Persistent Depressive Disorder. Like MDD, persistent depressive disorder is chronic (as the name suggests) and difficult to treat.

Treatment Resistant Depression. This form of depression, as is evident by its name, is also one that doesn’t respond well to treatment.

Peripartum (Postpartum) Depression. Peripartum and Postpartum depression appear during and after pregnancy and are associated with a mother’s changing hormones. Often, symptoms will resolve with time, after a child is born.

Psychotic Depression. This severe form of depression involves psychotic episodes and often requires hospitalization.

Premenstrual Dysphoric Disorder (PMDD). PMDD occurs just prior to the start of a woman’s menstrual cycle. Symptoms reappear month after month and dissipate after menses.

Situational Depression. Situation depression can usually be resolved if an individual is able to leave or let go of the toxic circumstances they’re in.

Atypical Depression. An uncommon form of depression, atypical presents with symptoms not better suited for one of the other forms.

There are also many different treatment options available. It’s important to note that what works for one person may not work for another. For example, major depressive disorder is a serious condition that requires medication and/or therapy. On the other hand, milder forms of depression may be treated with self-care and lifestyle changes. There are aso peer and twelve-step groups, individual, family and couple’s therapy, medication, and more, if those suffering feel comfortable reaching out. Some self-care options include exercise, connecting with others and making time for activities a person enjoys. There is no one-size-fits-all approach, but either way, depression is highly treatable.

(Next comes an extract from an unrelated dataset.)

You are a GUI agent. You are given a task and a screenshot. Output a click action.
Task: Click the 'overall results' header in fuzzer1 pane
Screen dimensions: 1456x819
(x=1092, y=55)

The movement to remove stigmatization needs to continue so the resources that are available are actually put to use. What’s more, depression can be dangerous if left untreated. Chronic low mood, fatigue and lethargy can lead to suicidal thoughts. Many people who experience these thoughts may be too scared or ashamed to reach out, and thus, it’s best to treat depression early on, before it gets to this point.

Remember, mental health is just as important as physical health. Imagine you are riding your bike down the road when you suddenly fall off and feel a sharp pain in your arm. You know you are hurt and call a friend to take you to the hospital where you are treated for your injuries. In that situation no one hesitated to ask for help or provide it. With serious physical injuries, most people seek treatment, but when hurting mentally, many refrain from telling anyone for fear of being judged.

The more you know about depression, the more you can understand how it affects others. If you yourself have been diagnosed, educating yourself on this mental illness can help you understand what you are going through, and how to best seek treatment. Treatment can seem scary when you are unsure about how others will react, but you have to remember that you should be your top priority.

Being aware of how you speak about depression is also important. Looking at the positive side of things can help take the stigma around depression away. Instead of discussing how depressed people are weak or lazy (common stereotypes), thinking of the condition as an uncontrollable chemical imbalance in the brain is a great place to start.

Most importantly, show your support to those around you with depression. Helping a depressed friend or family member with daily tasks, receiving treatment, or simply being there for them to talk to is so important. To help break the stigma, you don't need to do anything extraordinary. Listening to those who are suffering without rushing to judgment is all it takes to better understand depression and how to combat it.